We just received our annual health insurance enrollment papers through our employer. As expected, the premiums have increased again this year.

It is extremely fortunate that our university pays a major chunk of the premium for employed graduate students (teaching and research assistants) who enrolled before 2005 - without the university contribution, it would have been a disaster.

Looking at the regular health insurance premium numbers that our HR department provides us, sometimes I think they are way inflated. For part-time employees (like graduate students), below is the “total cost” of the insurance options mentioned in the brochure (not including life, dental, vision, and long-term disability). After the employer’s contribution, the out-of-pocket premium payments per month are mentioned in brackets alongside. These values are for “employee-only” plans.

  • Option 1: $437 ($251 out-of-pocket)
  • Option 2: $368 ($181)
  • HMO 1: $395 ($208)
  • HMO 2: $487 ($300)
  • HMO 3: $405 ($219)
  • Really sucky plan “specially created for students“: $196 ($9)

The cheapest option for students is the $9 plan, but like I mentioned - that one really sucks. High deductibles, pathetic service, and really painful billing and reimbursement procedures are among the highlights of that *cheap* plan.

Anyways, the point is, look at the original cost that they are billing - health insurance that costs $487 per month (HMO 2)? That’s $5,844 per year for a single person!
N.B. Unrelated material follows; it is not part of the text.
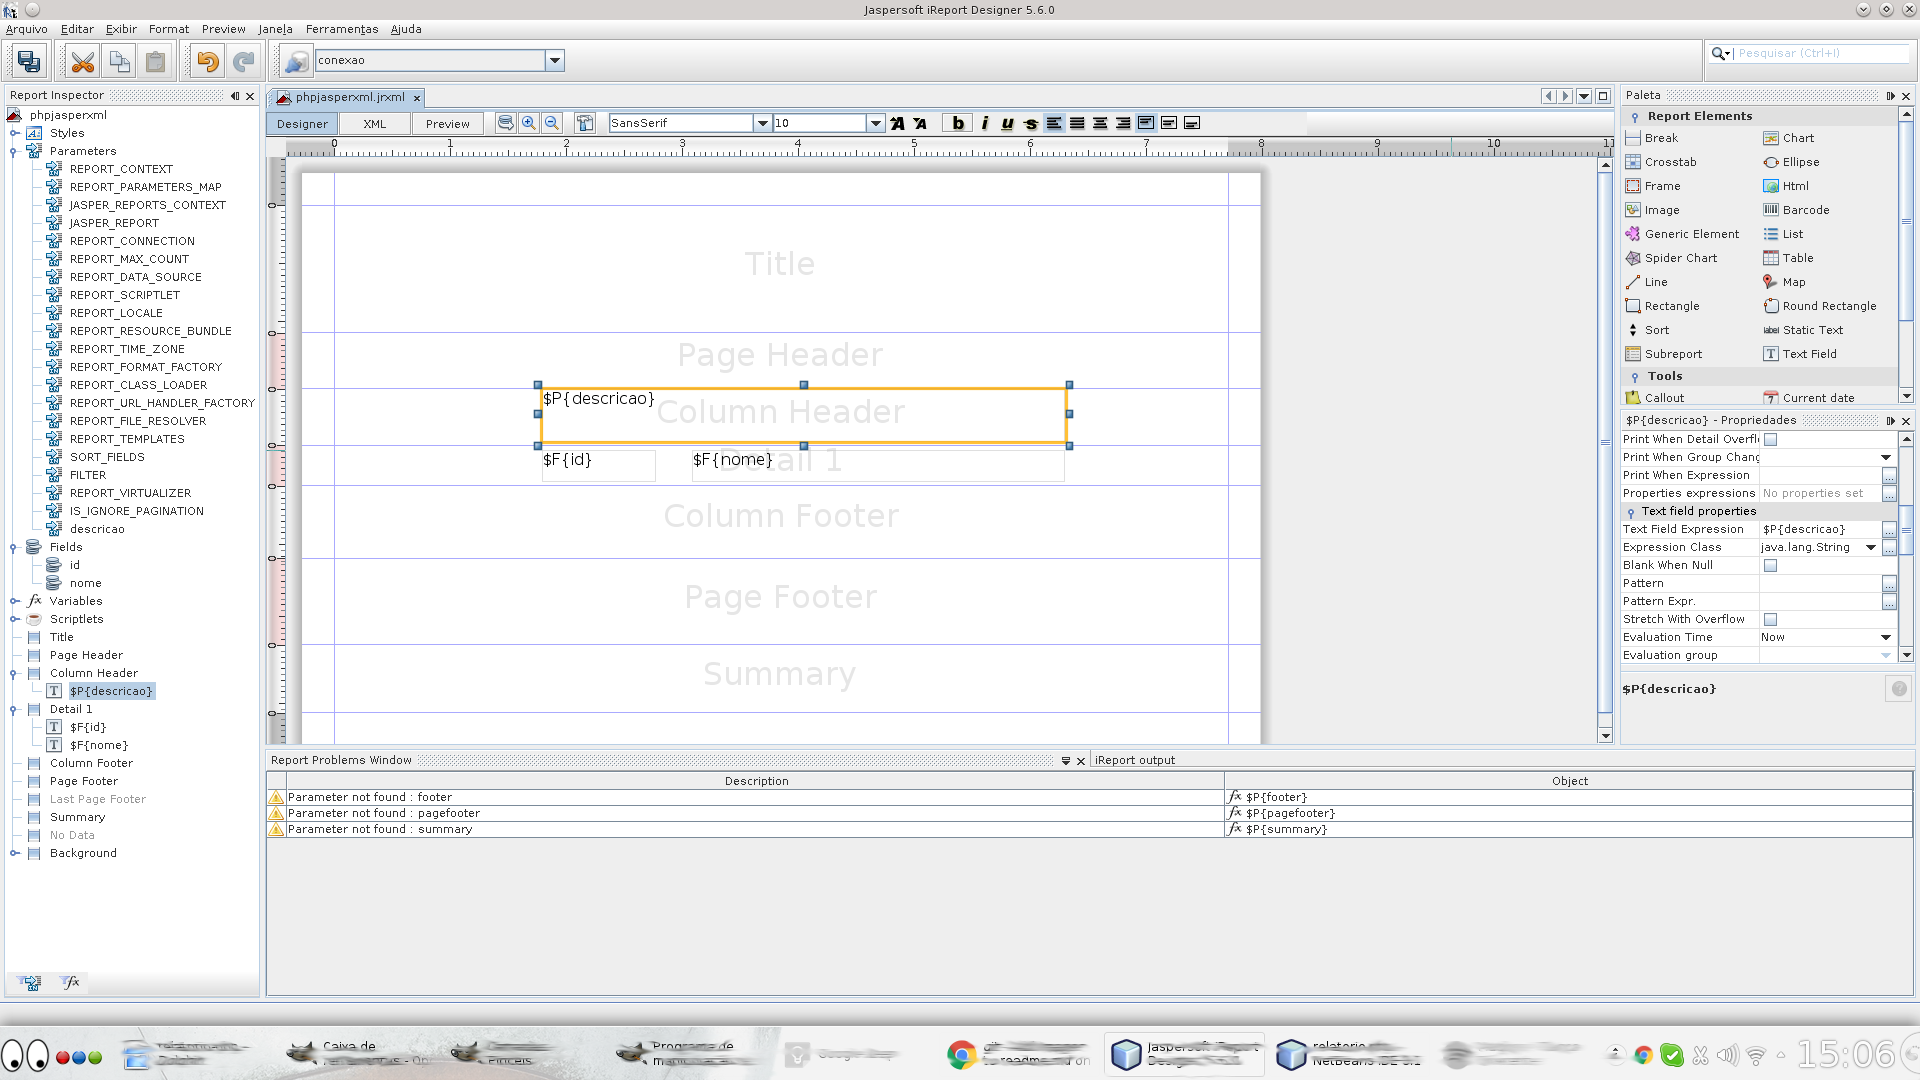Select the Static Text palette element
The width and height of the screenshot is (1920, 1080).
[x=1811, y=330]
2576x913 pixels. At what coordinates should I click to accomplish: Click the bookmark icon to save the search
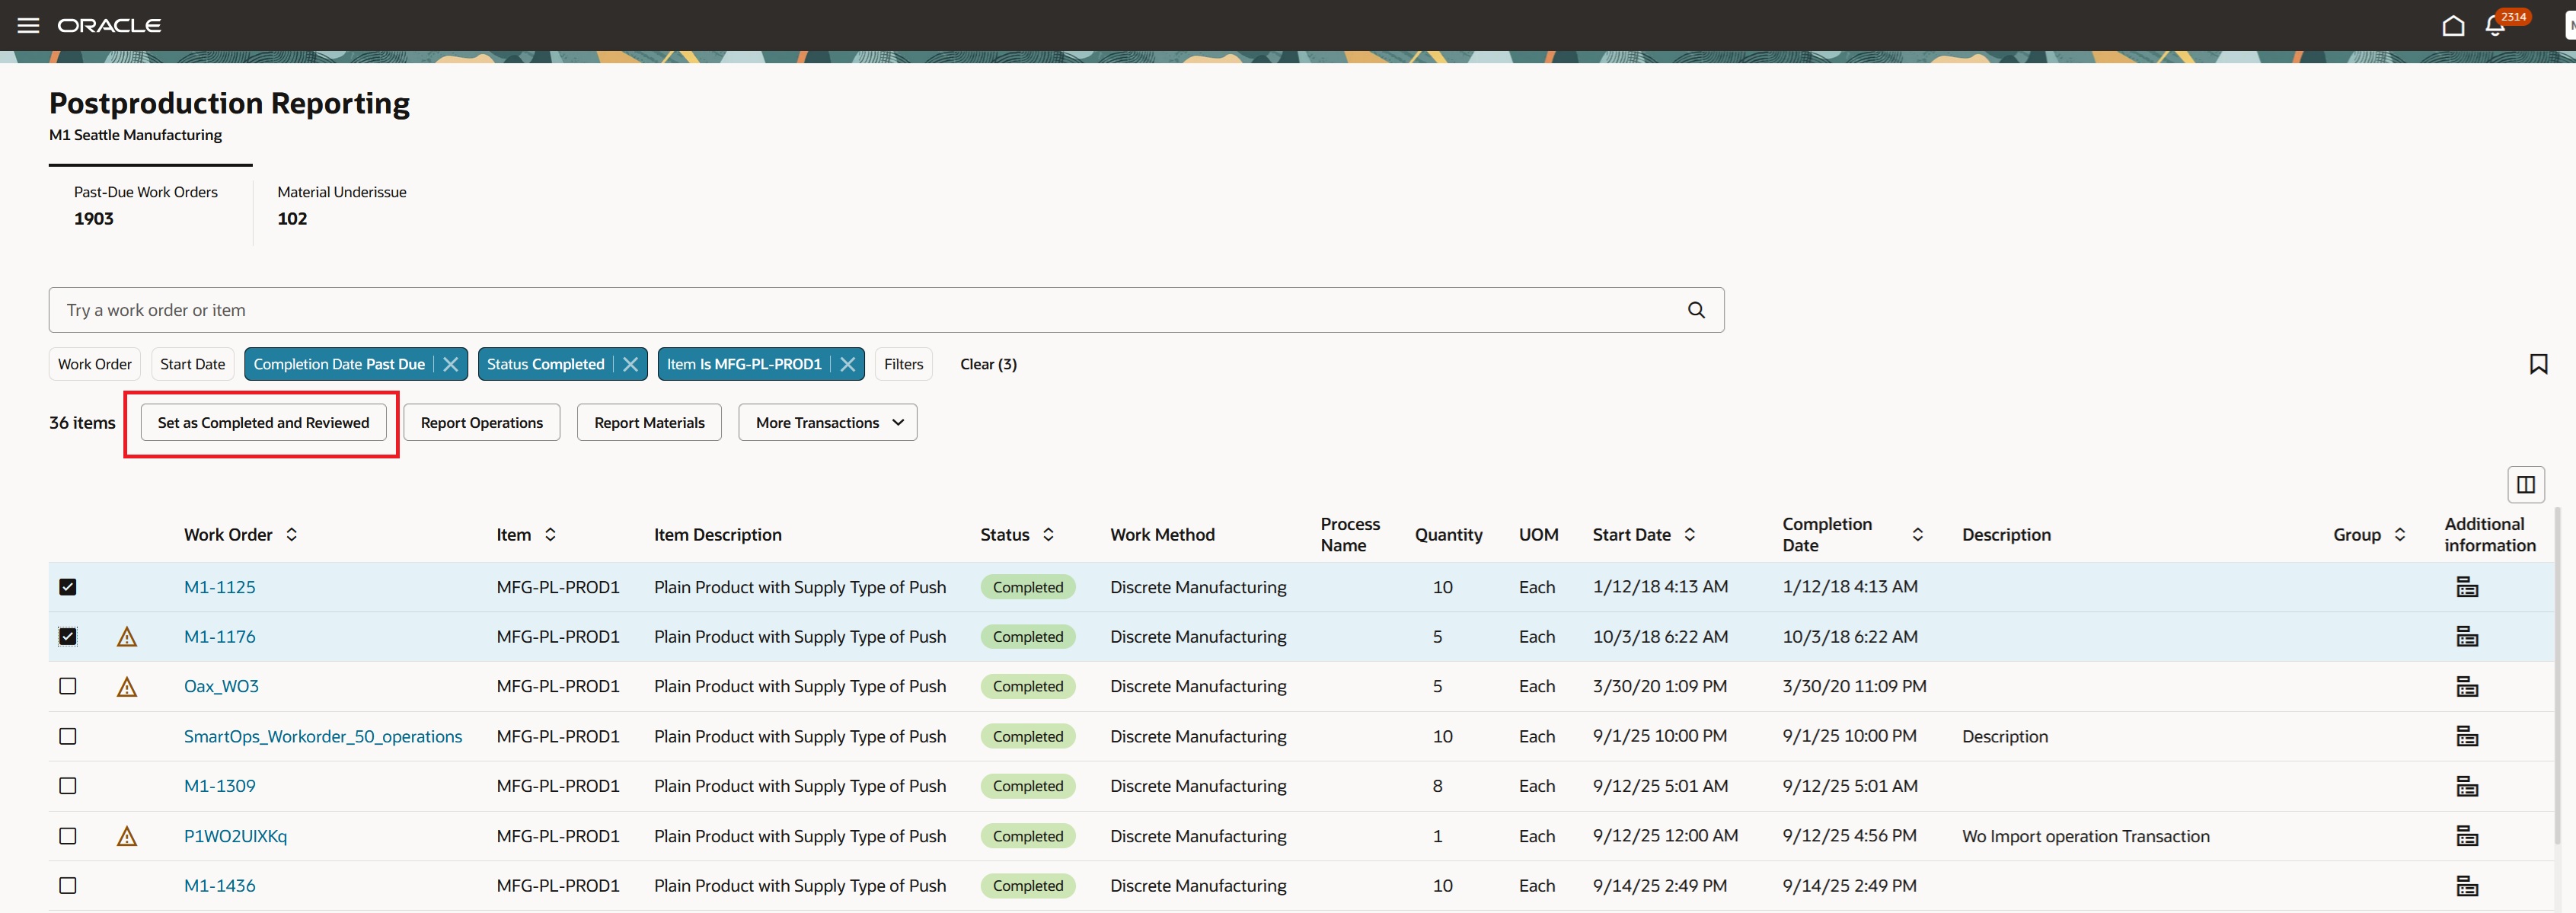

If you are a super-determined graduate student employed by the university - studying and supporting your family with your part-time income - all I have to say is: may god have mercy on your soul! Here are the monthly out-of-pocket premium costs for employee+family coverages:

  • Option 1: $646
  • Option 2: $494
  • HMO 1: $712
  • HMO 2: $906
  • HMO 3: $506
  • Really sucky plan “specially created for students“: $854

Look at the above data in light of the fact that there are numerous graduate students on campus who are paid less than $1,000 per month.

In our special case, since both me and my wife are working for the university, we just have to worry about employee-only coverages. Also, since we joined the university before Fall 2005, there are some additional perks in terms of university contribution - something that new students (who joined after 2005) do not get. Overall, for our choice of coverages, the deal for each of us comes to about $75 per month - this includes dental and vision insurance, accidental death and dismemberment, basic life insurance, and long-term disability.

So, to sum up, we spend about $150 per month on health insurance as a family without kids.

Considering the situation of the students (or other part time employees) who joined after 2005, I have to say that we are very lucky to have what we have. For the kind of coverage that we currently enjoy, the new employees will have to shell out $500+ for a family without kids. That’s ouch.